- [Problemas]
1. Transcreva, do texto sobre a compensação de obrigações, o trecho que abre com as palavras que contêm "A compensação constitui" e fecha com "espécie e qualidade.".
2. Retome o texto sobre a compensação como forma de extinção das obrigações e dê-lhe seguimento a partir da última frase apresentada.

A compensação constitui uma das formas de extinção das obrigações prevista nos artigos 847º ss do Código Civil – Diploma ao qual pertencerão os restantes normativos a citar sem menção de origem. Estatui o nº 1 do citado artigo que " 1. Quando duas pessoas sejam reciprocamente credor e devedor, qualquer delas pode livrar-se da sua obrigação por meio de compensação com a obrigação do seu credor, verificados os seguintes requisitos:

a) Ser o seu crédito exigível judicialmente e não proceder contra ele excepção, peremptória ou dilatória, de direito material;

b) Terem as duas obrigações por objecto coisas fungíveis da mesma espécie e qualidade.

- [Secção de dados]
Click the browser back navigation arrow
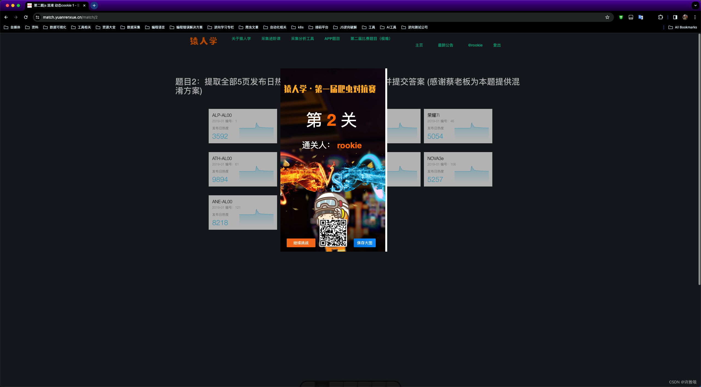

- [Respostas dadas]
1.
A compensação constitui uma das formas de extinção das obrigações prevista nos artigos 847º ss do Código Civil – Diploma ao qual pertencerão os restantes normativos a citar sem menção de origem. Estatui o nº 1 do citado artigo que " 1. Quando duas pessoas sejam reciprocamente credor e devedor, qualquer delas pode livrar-se da sua obrigação por meio de compensação com a obrigação do seu credor, verificados os seguintes requisitos:

a) Ser o seu crédito exigível judicialmente e não proceder contra ele excepção, peremptória ou dilatória, de direito material;

b) Terem as duas obrigações por objecto coisas fungíveis da mesma espécie e qualidade.

2.
A compensação torna-se efectiva mediante declaração de uma das partes à outra - artigo 848º - e tanto pode ser feita por via extra-judicial, sem dependência de forma – artigos 217º e 219º do Código Civil – como recorrendo à via judicial, desde logo através de notificação judicial avulsa1. Mais melindroso é contudo o exercício da compensação quando a mesma é feita judicialmente e a título de defesa deduzida em juízo. Prescindindo, porque desnecessário, de historiar as vias traçadas desde o Código de Processo Civil de 18762, interessa considerar que com a reforma de 1967 veio o Código Civil, no artigo 274º nº 2 do Código de Processo Civil admitir expressamente a reconvenção "quando o Réu se propõe obter a compensação". Todavia ainda assim não se congrega unanimidade quanto ao exercício da compensação; é que se há quem entenda que esta deva revestir sempre a forma de reconvenção, outros reservam-na para a hipótese de a compensação não ter operado extrajudicialmente. Para outra posição – que nos parece ser aliás a mais razoável e seguida pela maioria da Doutrina "a compensação deverá ser deduzida como excepção; todavia se o compensante detiver um crédito superior ao do Autor e pretender que este seja condenado na diferença, haverá que lançar mão da reconvenção.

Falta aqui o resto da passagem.